Problem statement: Repeat the records below exactly as they appear.

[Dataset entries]
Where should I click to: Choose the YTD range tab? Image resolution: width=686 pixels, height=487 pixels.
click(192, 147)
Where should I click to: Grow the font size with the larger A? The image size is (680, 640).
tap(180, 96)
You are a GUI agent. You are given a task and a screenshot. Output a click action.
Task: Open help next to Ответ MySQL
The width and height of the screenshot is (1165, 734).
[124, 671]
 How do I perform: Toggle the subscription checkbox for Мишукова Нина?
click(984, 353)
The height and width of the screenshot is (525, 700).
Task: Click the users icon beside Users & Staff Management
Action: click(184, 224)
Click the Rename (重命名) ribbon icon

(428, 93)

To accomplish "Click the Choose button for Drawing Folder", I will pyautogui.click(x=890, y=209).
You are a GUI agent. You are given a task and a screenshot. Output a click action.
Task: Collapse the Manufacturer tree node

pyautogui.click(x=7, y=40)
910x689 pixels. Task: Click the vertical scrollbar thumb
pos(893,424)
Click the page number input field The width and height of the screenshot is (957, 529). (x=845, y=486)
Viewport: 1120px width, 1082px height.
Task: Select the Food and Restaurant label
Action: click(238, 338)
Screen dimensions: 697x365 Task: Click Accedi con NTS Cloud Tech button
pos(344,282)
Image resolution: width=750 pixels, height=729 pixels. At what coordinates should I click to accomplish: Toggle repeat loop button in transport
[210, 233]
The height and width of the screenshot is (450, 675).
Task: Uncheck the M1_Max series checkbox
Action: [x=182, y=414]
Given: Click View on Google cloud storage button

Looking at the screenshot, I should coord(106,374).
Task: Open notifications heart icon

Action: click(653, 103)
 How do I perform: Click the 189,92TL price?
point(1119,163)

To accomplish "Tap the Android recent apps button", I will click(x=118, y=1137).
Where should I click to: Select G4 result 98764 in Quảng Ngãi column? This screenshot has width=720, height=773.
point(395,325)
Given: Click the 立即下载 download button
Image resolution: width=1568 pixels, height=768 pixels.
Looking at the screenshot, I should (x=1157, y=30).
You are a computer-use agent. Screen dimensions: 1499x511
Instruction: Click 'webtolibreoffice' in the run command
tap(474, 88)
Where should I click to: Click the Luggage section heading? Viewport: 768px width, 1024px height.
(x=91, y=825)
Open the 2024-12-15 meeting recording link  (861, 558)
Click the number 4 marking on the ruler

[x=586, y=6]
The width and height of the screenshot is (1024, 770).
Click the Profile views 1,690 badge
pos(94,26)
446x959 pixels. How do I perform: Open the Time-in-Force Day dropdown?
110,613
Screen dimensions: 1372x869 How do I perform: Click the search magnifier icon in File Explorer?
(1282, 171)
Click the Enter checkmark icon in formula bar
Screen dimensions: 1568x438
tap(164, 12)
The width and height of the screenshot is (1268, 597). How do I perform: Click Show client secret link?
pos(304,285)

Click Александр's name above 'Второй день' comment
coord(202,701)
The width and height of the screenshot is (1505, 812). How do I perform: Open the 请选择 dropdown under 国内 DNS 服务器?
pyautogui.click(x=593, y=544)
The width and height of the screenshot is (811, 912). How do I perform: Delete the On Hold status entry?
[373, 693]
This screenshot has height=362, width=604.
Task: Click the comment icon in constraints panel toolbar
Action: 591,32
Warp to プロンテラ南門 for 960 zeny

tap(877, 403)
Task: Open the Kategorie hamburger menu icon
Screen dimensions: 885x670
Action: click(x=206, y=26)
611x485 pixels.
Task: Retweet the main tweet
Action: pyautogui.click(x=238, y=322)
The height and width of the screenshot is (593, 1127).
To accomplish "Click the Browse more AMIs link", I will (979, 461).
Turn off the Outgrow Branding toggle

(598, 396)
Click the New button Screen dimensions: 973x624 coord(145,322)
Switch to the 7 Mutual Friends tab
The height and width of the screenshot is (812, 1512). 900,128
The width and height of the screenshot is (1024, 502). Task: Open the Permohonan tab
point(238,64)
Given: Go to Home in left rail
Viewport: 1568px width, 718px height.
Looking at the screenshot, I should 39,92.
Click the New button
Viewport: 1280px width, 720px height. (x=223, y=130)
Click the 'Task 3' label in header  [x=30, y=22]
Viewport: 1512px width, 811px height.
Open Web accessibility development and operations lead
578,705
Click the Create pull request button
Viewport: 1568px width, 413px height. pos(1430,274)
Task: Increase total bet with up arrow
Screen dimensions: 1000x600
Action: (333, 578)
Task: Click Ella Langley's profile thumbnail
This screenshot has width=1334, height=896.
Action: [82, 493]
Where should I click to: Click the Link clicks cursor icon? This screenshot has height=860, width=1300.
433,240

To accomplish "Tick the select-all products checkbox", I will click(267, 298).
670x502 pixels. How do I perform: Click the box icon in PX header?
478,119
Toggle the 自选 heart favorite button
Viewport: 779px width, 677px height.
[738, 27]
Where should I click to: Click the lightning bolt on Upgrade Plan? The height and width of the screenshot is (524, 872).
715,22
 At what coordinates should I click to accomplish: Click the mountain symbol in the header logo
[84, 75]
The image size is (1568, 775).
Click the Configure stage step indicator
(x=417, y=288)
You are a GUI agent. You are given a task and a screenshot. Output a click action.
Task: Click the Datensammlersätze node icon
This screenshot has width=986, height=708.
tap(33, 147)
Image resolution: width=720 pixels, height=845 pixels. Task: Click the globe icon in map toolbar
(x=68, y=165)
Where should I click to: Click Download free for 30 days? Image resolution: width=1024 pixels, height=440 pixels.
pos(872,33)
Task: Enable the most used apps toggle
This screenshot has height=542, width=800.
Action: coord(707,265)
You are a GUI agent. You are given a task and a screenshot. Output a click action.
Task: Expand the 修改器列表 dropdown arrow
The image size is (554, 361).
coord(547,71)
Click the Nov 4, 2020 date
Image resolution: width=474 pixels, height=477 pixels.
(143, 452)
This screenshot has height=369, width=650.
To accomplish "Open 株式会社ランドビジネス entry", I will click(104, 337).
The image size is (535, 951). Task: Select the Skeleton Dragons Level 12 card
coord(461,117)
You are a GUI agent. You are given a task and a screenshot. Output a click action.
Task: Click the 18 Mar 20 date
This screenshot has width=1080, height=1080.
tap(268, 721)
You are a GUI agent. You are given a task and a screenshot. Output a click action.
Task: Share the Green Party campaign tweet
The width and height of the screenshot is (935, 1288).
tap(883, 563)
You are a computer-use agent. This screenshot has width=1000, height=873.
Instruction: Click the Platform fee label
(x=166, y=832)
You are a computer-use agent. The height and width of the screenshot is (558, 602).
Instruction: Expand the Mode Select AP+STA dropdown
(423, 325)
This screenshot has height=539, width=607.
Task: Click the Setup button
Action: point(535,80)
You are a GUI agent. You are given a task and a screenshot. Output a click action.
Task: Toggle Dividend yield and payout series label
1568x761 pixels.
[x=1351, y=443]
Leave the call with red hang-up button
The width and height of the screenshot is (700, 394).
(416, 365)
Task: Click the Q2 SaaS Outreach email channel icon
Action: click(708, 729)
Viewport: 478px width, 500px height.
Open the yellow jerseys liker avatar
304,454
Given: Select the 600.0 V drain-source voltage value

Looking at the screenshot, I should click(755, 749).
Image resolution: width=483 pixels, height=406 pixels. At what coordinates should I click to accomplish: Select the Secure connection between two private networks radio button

Completed exercise:
Where should I click to: Choose the YTD range tab? Image resolution: width=686 pixels, height=487 pixels.
click(192, 147)
Where should I click to: Grow the font size with the larger A? The image size is (680, 640).
tap(180, 96)
You are a GUI agent. You are given a task and a screenshot. Output a click action.
Task: Open help next to Ответ MySQL
The width and height of the screenshot is (1165, 734).
[124, 671]
 How do I perform: Toggle the subscription checkbox for Мишукова Нина?
click(984, 353)
The height and width of the screenshot is (525, 700).
Task: Click the users icon beside Users & Staff Management
Action: click(184, 224)
Click the Rename (重命名) ribbon icon

(428, 93)

To accomplish "Click the Choose button for Drawing Folder", I will pyautogui.click(x=890, y=209).
You are a GUI agent. You are given a task and a screenshot. Output a click action.
Task: Collapse the Manufacturer tree node

pyautogui.click(x=7, y=40)
910x689 pixels. Task: Click the vertical scrollbar thumb
pos(893,424)
Click the page number input field The width and height of the screenshot is (957, 529). (x=845, y=486)
Viewport: 1120px width, 1082px height.
Task: Select the Food and Restaurant label
Action: click(238, 338)
Screen dimensions: 697x365 Task: Click Accedi con NTS Cloud Tech button
pos(344,282)
Image resolution: width=750 pixels, height=729 pixels. At what coordinates should I click to accomplish: Toggle repeat loop button in transport
[210, 233]
The height and width of the screenshot is (450, 675).
Task: Uncheck the M1_Max series checkbox
Action: [x=182, y=414]
Given: Click View on Google cloud storage button

Looking at the screenshot, I should coord(106,374).
Task: Open notifications heart icon

Action: click(653, 103)
 How do I perform: Click the 189,92TL price?
point(1119,163)

To accomplish "Tap the Android recent apps button", I will click(x=118, y=1137).
Where should I click to: Select G4 result 98764 in Quảng Ngãi column? This screenshot has width=720, height=773.
point(395,325)
Given: Click the 立即下载 download button
Image resolution: width=1568 pixels, height=768 pixels.
Looking at the screenshot, I should (x=1157, y=30).
You are a computer-use agent. Screen dimensions: 1499x511
Instruction: Click 'webtolibreoffice' in the run command
tap(474, 88)
Where should I click to: Click the Luggage section heading? Viewport: 768px width, 1024px height.
(x=91, y=825)
Open the 2024-12-15 meeting recording link  (861, 558)
Click the number 4 marking on the ruler

[x=586, y=6]
The width and height of the screenshot is (1024, 770).
Click the Profile views 1,690 badge
pos(94,26)
446x959 pixels. How do I perform: Open the Time-in-Force Day dropdown?
110,613
Screen dimensions: 1372x869 How do I perform: Click the search magnifier icon in File Explorer?
(1282, 171)
Click the Enter checkmark icon in formula bar
Screen dimensions: 1568x438
tap(164, 12)
The width and height of the screenshot is (1268, 597). How do I perform: Click Show client secret link?
pos(304,285)

Click Александр's name above 'Второй день' comment
coord(202,701)
The width and height of the screenshot is (1505, 812). How do I perform: Open the 请选择 dropdown under 国内 DNS 服务器?
pyautogui.click(x=593, y=544)
The width and height of the screenshot is (811, 912). How do I perform: Delete the On Hold status entry?
[373, 693]
This screenshot has height=362, width=604.
Task: Click the comment icon in constraints panel toolbar
Action: 591,32
Warp to プロンテラ南門 for 960 zeny

tap(877, 403)
Task: Open the Kategorie hamburger menu icon
Screen dimensions: 885x670
Action: click(x=206, y=26)
611x485 pixels.
Task: Retweet the main tweet
Action: pyautogui.click(x=238, y=322)
The height and width of the screenshot is (593, 1127).
To accomplish "Click the Browse more AMIs link", I will (979, 461).
Turn off the Outgrow Branding toggle

(598, 396)
Click the New button Screen dimensions: 973x624 coord(145,322)
Switch to the 7 Mutual Friends tab
The height and width of the screenshot is (812, 1512). 900,128
The width and height of the screenshot is (1024, 502). Task: Open the Permohonan tab
point(238,64)
Given: Go to Home in left rail
Viewport: 1568px width, 718px height.
Looking at the screenshot, I should 39,92.
Click the New button
Viewport: 1280px width, 720px height. (x=223, y=130)
Click the 'Task 3' label in header  [x=30, y=22]
Viewport: 1512px width, 811px height.
Open Web accessibility development and operations lead
578,705
Click the Create pull request button
Viewport: 1568px width, 413px height. pos(1430,274)
Task: Increase total bet with up arrow
Screen dimensions: 1000x600
Action: (333, 578)
Task: Click Ella Langley's profile thumbnail
This screenshot has width=1334, height=896.
Action: [82, 493]
Where should I click to: Click the Link clicks cursor icon? This screenshot has height=860, width=1300.
433,240

To accomplish "Tick the select-all products checkbox", I will click(267, 298).
670x502 pixels. How do I perform: Click the box icon in PX header?
478,119
Toggle the 自选 heart favorite button
Viewport: 779px width, 677px height.
[738, 27]
Where should I click to: Click the lightning bolt on Upgrade Plan? The height and width of the screenshot is (524, 872).
715,22
 At what coordinates should I click to accomplish: Click the mountain symbol in the header logo
[84, 75]
The image size is (1568, 775).
Click the Configure stage step indicator
(x=417, y=288)
You are a GUI agent. You are given a task and a screenshot. Output a click action.
Task: Click the Datensammlersätze node icon
This screenshot has width=986, height=708.
tap(33, 147)
Image resolution: width=720 pixels, height=845 pixels. Task: Click the globe icon in map toolbar
(x=68, y=165)
Where should I click to: Click Download free for 30 days? Image resolution: width=1024 pixels, height=440 pixels.
pos(872,33)
Task: Enable the most used apps toggle
This screenshot has height=542, width=800.
Action: coord(707,265)
You are a GUI agent. You are given a task and a screenshot. Output a click action.
Task: Expand the 修改器列表 dropdown arrow
The image size is (554, 361).
coord(547,71)
Click the Nov 4, 2020 date
Image resolution: width=474 pixels, height=477 pixels.
(143, 452)
This screenshot has height=369, width=650.
To accomplish "Open 株式会社ランドビジネス entry", I will click(104, 337).
The image size is (535, 951). Task: Select the Skeleton Dragons Level 12 card
coord(461,117)
You are a GUI agent. You are given a task and a screenshot. Output a click action.
Task: Click the 18 Mar 20 date
This screenshot has width=1080, height=1080.
tap(268, 721)
You are a GUI agent. You are given a task and a screenshot. Output a click action.
Task: Share the Green Party campaign tweet
The width and height of the screenshot is (935, 1288).
tap(883, 563)
You are a computer-use agent. This screenshot has width=1000, height=873.
Instruction: Click the Platform fee label
(x=166, y=832)
You are a computer-use agent. The height and width of the screenshot is (558, 602).
Instruction: Expand the Mode Select AP+STA dropdown
(423, 325)
This screenshot has height=539, width=607.
Task: Click the Setup button
Action: point(535,80)
You are a GUI agent. You are given a task and a screenshot. Output a click action.
Task: Toggle Dividend yield and payout series label
1568x761 pixels.
[x=1351, y=443]
Leave the call with red hang-up button
The width and height of the screenshot is (700, 394).
(416, 365)
Task: Click the Q2 SaaS Outreach email channel icon
Action: click(708, 729)
Viewport: 478px width, 500px height.
Open the yellow jerseys liker avatar
304,454
Given: Select the 600.0 V drain-source voltage value

Looking at the screenshot, I should click(755, 749).
Image resolution: width=483 pixels, height=406 pixels. At what coordinates should I click to accomplish: Select the Secure connection between two private networks radio button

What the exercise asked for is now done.